BEGIN

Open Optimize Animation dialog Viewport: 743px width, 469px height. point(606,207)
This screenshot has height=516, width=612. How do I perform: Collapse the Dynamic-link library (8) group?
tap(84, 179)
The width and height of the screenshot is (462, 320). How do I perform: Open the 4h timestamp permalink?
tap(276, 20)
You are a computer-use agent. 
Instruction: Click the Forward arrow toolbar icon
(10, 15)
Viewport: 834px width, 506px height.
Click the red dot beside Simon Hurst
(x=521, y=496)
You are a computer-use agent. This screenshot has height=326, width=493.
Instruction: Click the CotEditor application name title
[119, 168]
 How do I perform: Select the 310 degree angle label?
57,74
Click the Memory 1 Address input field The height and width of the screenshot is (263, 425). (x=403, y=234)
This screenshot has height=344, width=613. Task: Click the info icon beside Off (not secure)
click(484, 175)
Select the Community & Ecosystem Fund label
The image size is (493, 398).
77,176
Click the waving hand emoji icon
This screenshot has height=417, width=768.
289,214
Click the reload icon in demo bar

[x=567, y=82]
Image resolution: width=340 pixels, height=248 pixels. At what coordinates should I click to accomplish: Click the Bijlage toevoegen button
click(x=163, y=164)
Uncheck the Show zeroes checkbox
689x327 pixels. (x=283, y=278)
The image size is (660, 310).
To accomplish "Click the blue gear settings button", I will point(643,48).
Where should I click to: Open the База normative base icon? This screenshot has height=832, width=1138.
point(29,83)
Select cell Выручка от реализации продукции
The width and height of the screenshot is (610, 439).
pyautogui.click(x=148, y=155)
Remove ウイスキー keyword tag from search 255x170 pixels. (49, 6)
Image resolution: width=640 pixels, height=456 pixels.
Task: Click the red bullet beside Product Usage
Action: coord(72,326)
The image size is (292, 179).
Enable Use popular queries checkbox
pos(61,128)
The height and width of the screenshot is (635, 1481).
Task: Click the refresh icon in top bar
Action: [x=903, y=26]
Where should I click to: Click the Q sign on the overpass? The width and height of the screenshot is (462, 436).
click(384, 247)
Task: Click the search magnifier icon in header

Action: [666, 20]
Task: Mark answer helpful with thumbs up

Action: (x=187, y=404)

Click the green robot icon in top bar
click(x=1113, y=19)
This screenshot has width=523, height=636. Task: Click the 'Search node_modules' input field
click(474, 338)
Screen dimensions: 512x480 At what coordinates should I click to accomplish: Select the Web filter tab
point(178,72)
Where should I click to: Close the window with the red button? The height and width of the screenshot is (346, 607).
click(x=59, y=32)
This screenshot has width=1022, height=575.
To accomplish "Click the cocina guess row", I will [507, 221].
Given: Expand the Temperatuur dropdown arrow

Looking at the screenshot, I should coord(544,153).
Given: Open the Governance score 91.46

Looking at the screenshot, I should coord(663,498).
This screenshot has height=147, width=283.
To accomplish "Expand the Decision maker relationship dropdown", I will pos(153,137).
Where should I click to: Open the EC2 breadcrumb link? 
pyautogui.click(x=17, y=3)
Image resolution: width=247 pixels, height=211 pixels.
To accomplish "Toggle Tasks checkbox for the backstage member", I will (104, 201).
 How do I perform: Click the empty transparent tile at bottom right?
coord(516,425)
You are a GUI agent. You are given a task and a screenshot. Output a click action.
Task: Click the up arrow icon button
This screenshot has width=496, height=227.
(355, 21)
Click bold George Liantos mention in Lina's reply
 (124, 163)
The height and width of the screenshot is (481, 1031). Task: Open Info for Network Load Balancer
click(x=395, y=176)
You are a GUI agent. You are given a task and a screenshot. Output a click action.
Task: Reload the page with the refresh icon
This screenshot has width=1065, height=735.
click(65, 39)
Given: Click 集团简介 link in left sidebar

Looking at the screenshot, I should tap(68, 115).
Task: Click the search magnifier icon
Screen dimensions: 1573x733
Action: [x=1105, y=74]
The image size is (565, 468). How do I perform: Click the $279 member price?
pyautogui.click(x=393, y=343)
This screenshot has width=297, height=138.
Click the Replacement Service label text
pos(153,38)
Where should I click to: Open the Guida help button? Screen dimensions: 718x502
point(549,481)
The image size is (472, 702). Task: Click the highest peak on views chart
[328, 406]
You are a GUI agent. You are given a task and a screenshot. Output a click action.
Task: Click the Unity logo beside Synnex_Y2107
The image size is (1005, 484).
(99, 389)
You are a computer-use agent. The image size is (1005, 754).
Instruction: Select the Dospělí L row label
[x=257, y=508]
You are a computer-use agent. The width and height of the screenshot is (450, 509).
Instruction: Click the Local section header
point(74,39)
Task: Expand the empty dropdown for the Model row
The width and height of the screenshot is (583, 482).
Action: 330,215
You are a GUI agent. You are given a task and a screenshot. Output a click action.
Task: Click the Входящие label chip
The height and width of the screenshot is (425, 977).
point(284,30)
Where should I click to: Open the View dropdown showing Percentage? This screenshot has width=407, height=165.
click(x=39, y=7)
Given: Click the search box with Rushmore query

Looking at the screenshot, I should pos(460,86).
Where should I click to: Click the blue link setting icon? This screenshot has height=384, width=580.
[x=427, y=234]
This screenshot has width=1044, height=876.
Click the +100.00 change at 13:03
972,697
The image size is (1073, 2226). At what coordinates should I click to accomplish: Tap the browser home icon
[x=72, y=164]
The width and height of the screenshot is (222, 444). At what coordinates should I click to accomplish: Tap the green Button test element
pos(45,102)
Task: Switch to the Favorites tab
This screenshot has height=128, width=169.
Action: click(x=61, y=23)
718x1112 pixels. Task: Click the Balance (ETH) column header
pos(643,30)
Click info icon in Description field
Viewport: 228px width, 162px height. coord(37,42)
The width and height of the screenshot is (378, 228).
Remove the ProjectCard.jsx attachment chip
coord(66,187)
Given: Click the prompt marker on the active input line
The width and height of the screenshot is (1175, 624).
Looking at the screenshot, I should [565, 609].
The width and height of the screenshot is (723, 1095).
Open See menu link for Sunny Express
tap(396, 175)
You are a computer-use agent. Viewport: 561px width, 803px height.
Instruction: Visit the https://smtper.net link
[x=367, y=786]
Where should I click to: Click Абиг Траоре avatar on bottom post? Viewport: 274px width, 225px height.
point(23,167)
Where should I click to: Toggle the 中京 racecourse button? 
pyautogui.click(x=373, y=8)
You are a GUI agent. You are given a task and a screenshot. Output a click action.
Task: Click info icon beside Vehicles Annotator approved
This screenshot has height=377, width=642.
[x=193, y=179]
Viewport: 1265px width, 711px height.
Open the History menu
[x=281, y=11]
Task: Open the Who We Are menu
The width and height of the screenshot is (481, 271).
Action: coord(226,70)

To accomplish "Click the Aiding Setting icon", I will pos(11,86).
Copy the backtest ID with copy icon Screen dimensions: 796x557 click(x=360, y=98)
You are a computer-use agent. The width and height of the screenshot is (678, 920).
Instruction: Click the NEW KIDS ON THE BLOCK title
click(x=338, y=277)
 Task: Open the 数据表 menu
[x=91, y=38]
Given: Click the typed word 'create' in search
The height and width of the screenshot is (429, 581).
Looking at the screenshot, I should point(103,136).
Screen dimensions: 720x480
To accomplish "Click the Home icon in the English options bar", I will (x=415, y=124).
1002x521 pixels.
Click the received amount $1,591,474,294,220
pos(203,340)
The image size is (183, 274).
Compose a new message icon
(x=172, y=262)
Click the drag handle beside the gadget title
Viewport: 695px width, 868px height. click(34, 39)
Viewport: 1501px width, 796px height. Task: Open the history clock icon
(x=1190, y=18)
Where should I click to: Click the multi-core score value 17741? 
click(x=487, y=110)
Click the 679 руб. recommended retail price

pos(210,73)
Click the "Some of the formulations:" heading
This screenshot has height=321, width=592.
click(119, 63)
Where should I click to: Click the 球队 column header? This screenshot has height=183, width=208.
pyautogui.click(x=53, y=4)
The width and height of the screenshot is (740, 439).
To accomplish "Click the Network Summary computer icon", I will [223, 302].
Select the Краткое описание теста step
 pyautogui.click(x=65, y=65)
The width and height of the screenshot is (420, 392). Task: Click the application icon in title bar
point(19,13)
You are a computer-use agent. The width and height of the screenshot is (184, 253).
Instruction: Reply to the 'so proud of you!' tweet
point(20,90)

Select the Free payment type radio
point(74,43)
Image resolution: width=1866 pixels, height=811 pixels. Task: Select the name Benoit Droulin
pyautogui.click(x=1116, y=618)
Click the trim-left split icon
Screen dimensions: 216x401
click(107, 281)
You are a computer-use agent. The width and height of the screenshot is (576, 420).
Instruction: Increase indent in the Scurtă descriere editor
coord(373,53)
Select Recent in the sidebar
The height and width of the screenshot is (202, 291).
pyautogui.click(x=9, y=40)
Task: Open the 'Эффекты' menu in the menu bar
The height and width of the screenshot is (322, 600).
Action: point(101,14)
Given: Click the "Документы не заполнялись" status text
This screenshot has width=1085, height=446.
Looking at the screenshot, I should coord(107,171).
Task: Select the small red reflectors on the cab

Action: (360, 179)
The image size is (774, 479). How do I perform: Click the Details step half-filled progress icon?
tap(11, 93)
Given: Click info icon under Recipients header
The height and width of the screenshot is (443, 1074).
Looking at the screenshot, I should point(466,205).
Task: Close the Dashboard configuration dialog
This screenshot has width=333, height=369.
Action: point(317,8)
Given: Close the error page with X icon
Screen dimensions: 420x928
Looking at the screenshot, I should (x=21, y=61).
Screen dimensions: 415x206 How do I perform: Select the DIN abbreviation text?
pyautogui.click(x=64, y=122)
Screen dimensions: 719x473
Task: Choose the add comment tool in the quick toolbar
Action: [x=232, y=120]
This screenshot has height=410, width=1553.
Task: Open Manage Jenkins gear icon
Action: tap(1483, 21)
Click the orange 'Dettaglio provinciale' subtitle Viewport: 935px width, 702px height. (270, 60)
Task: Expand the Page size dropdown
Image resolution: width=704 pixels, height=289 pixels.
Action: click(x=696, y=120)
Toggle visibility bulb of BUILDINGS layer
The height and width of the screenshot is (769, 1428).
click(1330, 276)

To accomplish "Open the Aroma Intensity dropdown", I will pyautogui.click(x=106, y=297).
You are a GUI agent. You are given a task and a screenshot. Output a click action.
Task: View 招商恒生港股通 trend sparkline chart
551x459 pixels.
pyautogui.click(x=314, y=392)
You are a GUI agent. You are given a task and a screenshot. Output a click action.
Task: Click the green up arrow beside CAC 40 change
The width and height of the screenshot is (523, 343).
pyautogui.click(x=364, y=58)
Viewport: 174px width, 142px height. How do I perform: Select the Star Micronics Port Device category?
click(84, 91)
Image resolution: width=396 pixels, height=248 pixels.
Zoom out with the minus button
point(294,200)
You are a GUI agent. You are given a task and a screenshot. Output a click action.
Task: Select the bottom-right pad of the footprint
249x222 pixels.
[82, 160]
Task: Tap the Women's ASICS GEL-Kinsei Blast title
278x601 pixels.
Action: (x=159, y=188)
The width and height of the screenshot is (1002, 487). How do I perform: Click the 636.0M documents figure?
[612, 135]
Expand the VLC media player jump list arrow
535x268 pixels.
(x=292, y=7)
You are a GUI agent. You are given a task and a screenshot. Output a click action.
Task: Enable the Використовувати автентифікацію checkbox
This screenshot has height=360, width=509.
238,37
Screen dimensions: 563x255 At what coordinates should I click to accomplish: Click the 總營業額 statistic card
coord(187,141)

END

Report all lines in the listing above that contain the word "dialog".

Open Optimize Animation dialog Viewport: 743px width, 469px height. point(606,207)
Task: Close the Dashboard configuration dialog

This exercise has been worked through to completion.